Musicien de traverses, Renaud Gagneux, mort à Paris le 24 janvier, à l’âge de 70 ans, était entré en contact avec la musique par le canal radiophonique. Une série d’émissions consacrées à La Flûte enchantée, le dernier opéra de Mozart, fait office d’éveil musical pour l’enfant qui va débuter l’étude du piano, à 5 ans, avec l’assistante de deux immenses concertistes, Alfred Cortot et Yves Nat. Le premier enseigne à l’Ecole normale de musique, qu’il a fondée ; le second, au Conservatoire de Paris. Ces deux établissements se croiseront de façon curieuse dans la formation du jeune homme.
Renaud Gagneux, né le 15 mai 1947 à Paris, entre au Conservatoire en 1958 et y obtient l’année suivante une première médaille de solfège spécialisé, puis il intègre l’Ecole normale de musique, en 1961, pour y travailler le piano jusqu’en 1963, successivement avec Alfred Cortot et Vlado Perlemuter. L’année 1967 est symptomatique de son écartèlement entre les deux institutions. Distingué par un premier prix d’harmonie au Conservatoire, il décroche dans le même temps une première mention de composition à l’Ecole normale où il est entré, en avril, pour étudier avec Henri Dutilleux. Cette approche de la composition sous la houlette d’un maître – semblable à celle effectuée en 1966, à Cologne, avec Karlheinz Stockhausen – n’aura duré que quelques mois.
Une cinquantaine d’œuvres
Elle sera plus longue au Conservatoire où, après avoir obtenu un second prix de contrepoint en 1968, Renaud Gagneux verra ses études de composition (avec Tony Aubin et André Jolivet) sanctionnées, en 1972, par un premier prix. Bien qu’il soit engagé, depuis 1970, dans la vie professionnelle, tant comme professeur de musique dans l’enseignement secondaire que comme « titulaire » du carillon de l’église Saint-Germain-l’Auxerrois, à Paris, Renaud Gagneux poursuit sa formation de compositeur, à partir de janvier 1972, dans la classe d’électro-acoustique dirigée par Pierre Schaeffer au Conservatoire.

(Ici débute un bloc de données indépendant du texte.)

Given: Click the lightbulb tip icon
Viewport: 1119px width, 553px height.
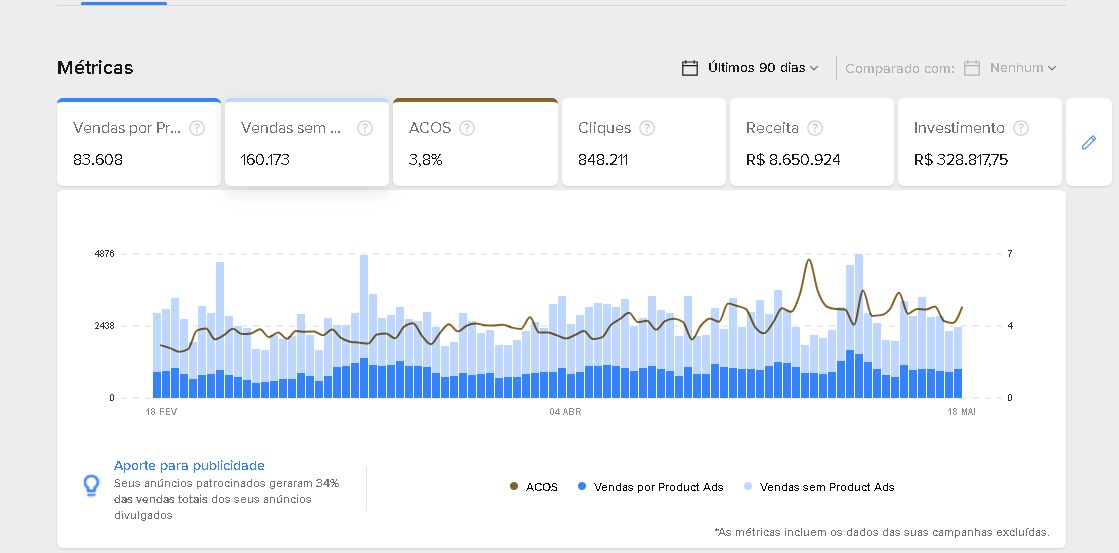Looking at the screenshot, I should point(91,486).
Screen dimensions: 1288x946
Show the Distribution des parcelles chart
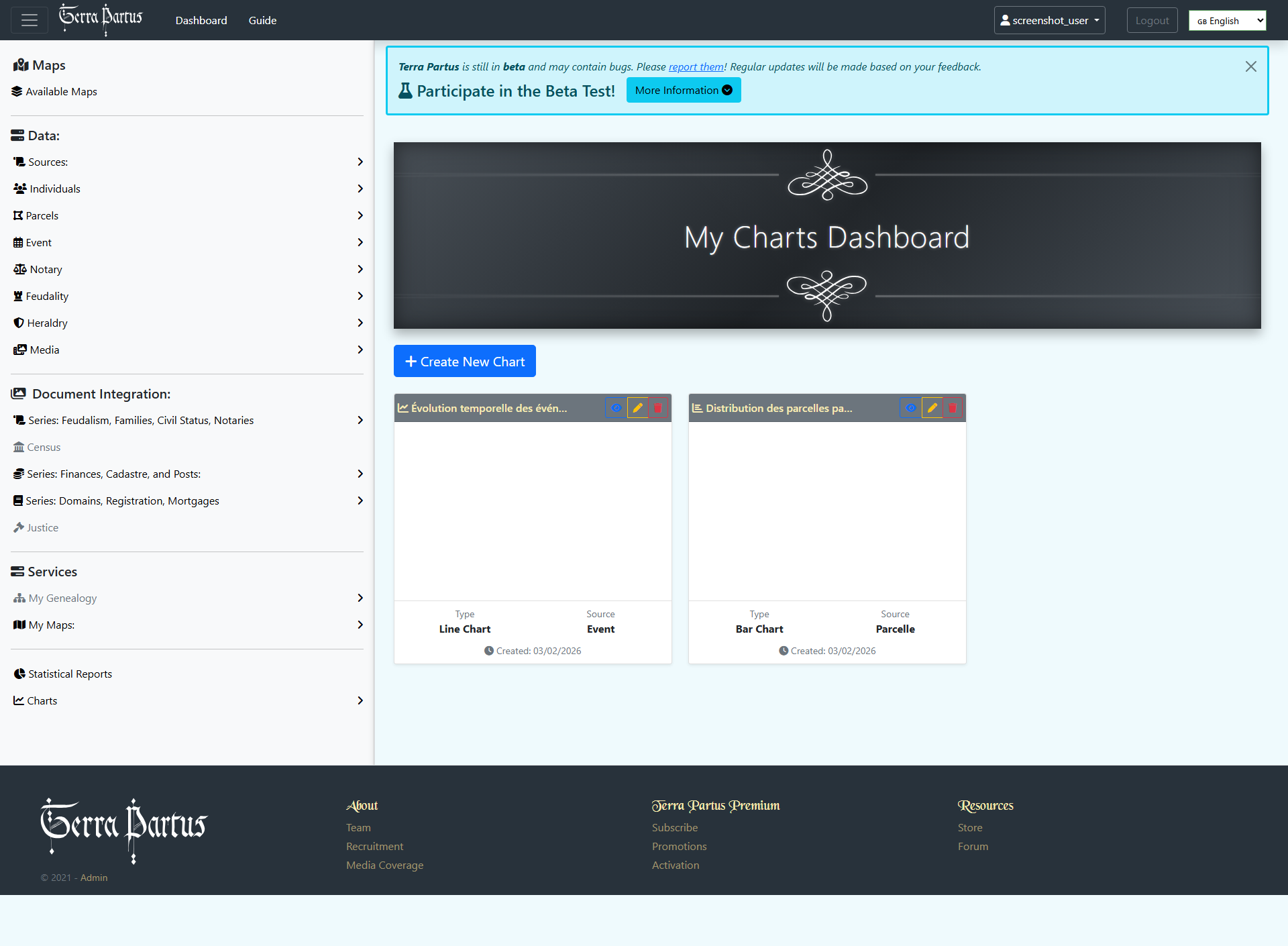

Sans incidence sur sa production.
Riche d’une cinquantaine d’œuvres, principalement écrites entre le début des années 1980 et la fin des années 1990, le catalogue de Renaud Gagneux ne comporte aucune création en studio. En dehors d’une expérience remarquée à l’opéra (Orphée, 1985) et de quelques solos instrumentaux, la plupart des œuvres mobilisent un effectif orchestral (avec, notamment, une demi-douzaine de concertos dont un, Triptyque, destiné, en 1993, au violoncelliste Mstislav Rostropovitch) ou chambriste.
« Sens de l’effet »
La première orientation est, entre autres, illustrée par une Messe (1980) bien dans la nature de ce musicien qui en vient à zigzaguer entre les expressions comme il l’a fait entre les institutions. Du Pie Jesu de Gabriel Fauré à la sonnerie du carillon de Genève, d’un choral de Bach aux percussions utilisées dans certaines cérémonies japonaises, nombreux sont les emprunts. Le résultat est pourtant personnel, à l’instar d’un Dies iræ construit, à contre-courant de la tradition de l’effroi, sur un balancement onirique pour ne pas dire souriant.
Un compositeur instinctif et habile qui sut, le plus souvent, se garder d’un excès de facilité
Séduit par les qualités poétiques et dramatiques de son jeune élève, Henri Dutilleux avait noté, en 1961, que Renaud Gagneux possédait le « sens de l’effet », ajoutant entre parenthèses, « presque un peu trop ». Cette réserve définit parfaitement la marge de manœuvre d’un compositeur instinctif et habile qui sut, le plus souvent, se garder d’un excès de facilité ainsi qu’en témoignent, par exemple, ses trois quatuors à cordes (1986-87).
Vint ensuite une longue période de silence. Renaud Gagneux disait n’avoir plus foi en la musique et être en attente d’« un choc ». Celui-ci se produisit au Japon. De 2001 à 2017, il ne composa plus que des haïkus (formes très brèves) pour piano ou clavecin. Parallèlement, il se découvrit une passion pour la face cachée de sa ville natale, débouchant sur des publications telles qu’un Atlas du Paris souterrain (Parigramme, 2016).